What if it is just a passenger virus that infects everyone, including people with Merkel cell carcinoma, but does not cause MCC? When the virus DNA integrates into human cell DNA, it forms a pattern that can be detected using a technique called Southern hybridization. Each site that the virus integrates into has a different pattern. If the virus integrates into a cell that turns into a cancer, then all daughter cells will have a single pattern. If the virus secondarily infects the tumor multiple times (i.e., it is a passenger virus that grows in the tumor but not the real cause of the tumor), then we expect many different patterns to be present. We call this a clonality assay. We found that 6 of 8 tumors tested have a clonal pattern suggesting that the virus infection occurred before the cell became malignant and therefore it is likely that the virus plays a role in this tumor.
“How does MCV cause MCC in those patients that are positive?”
This is an area of active research. MCV is usually a free-living virus but in rare circumstances, it undergoes mutation and integrates into the host cell DNA. This may be due to UV or other mutagens or by chance. The virus expresses a protein that is likely to be a cancer causing protein (an oncoprotein) but it also may disrupt human genes that normally prevent tumor growth.
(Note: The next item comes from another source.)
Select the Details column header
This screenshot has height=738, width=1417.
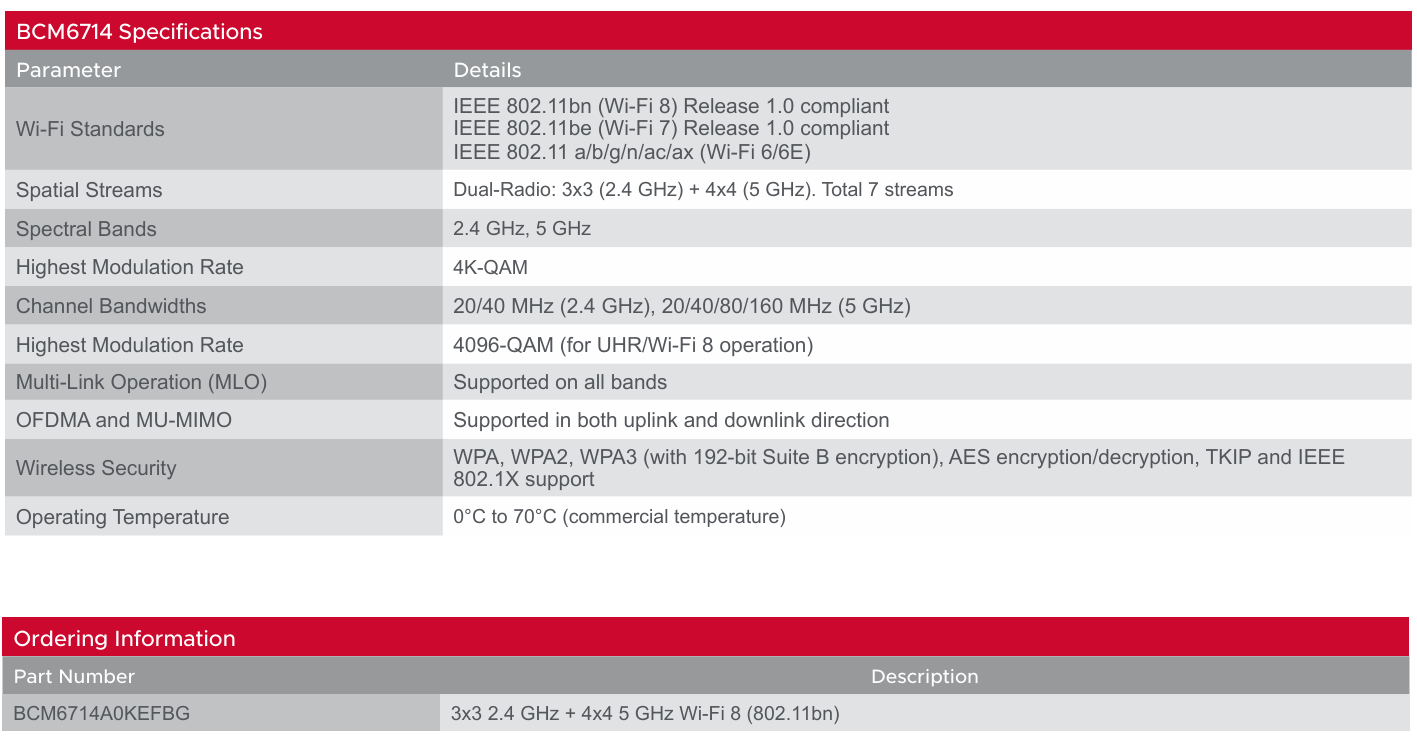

Other changes (mutations) in the Merkel cell DNA may also be needed before a tumor can arise.
“Is this caused by immunosuppression?”
Immunosuppression clearly plays a role in MCC. MCC occurs more commonly among AIDS, transplant patients and persons with other cancers that might cause immunosuppression. Therefore, therapies to improve immunosuppression (such as antiHIV treatment for AIDS patients) are likely to help fight MCC as well. We do not know why some otherwise healthy individuals develop MCC. In some cases this may be due to declining immunity with age or it may be due to a very focal deficit in immunity. These are also areas that require additional research.
“Are other scientists studying this virus?”
We have deposited the virus sequence in the public databases at NIH called GenBank. The information can be downloaded and used to start experiments to examine the virus. The accession numbers are EU375803 and EU375804.
“Is there something I can do?”
Yes, cancer research funding has been stalled in the United States since 2002 and has not kept up with inflation. If you or a family member is affected by cancer, particularly Merkel cell carcinoma, then you have a very poignant message to give to your congressperson about the need to support all forms of nonmilitary biomedical research in the US, including basic, translational, and applied research. If you have not done so already, write to them and also visit the American Cancer Society Advocacy webpage. You can directly support MCC research through the Al Copeland Foundation, founded to find the causes of and cures for MCC. Also, a Merkel cell carcinoma support group can be found here.
“Should my treatment change if MCC is caused by a virus? Should I stop radiation or chemotherapy?”
No. Regardless of whether or not the virus is present, current therapies have been developed and shown to work best for treatment of this cancer. Please do not change therapy because of this one report. Hopefully, new treatments can be developed from this research but this will take years under the best circumstances. We are just at the very beginning in understanding this virus and its potential role in MCC.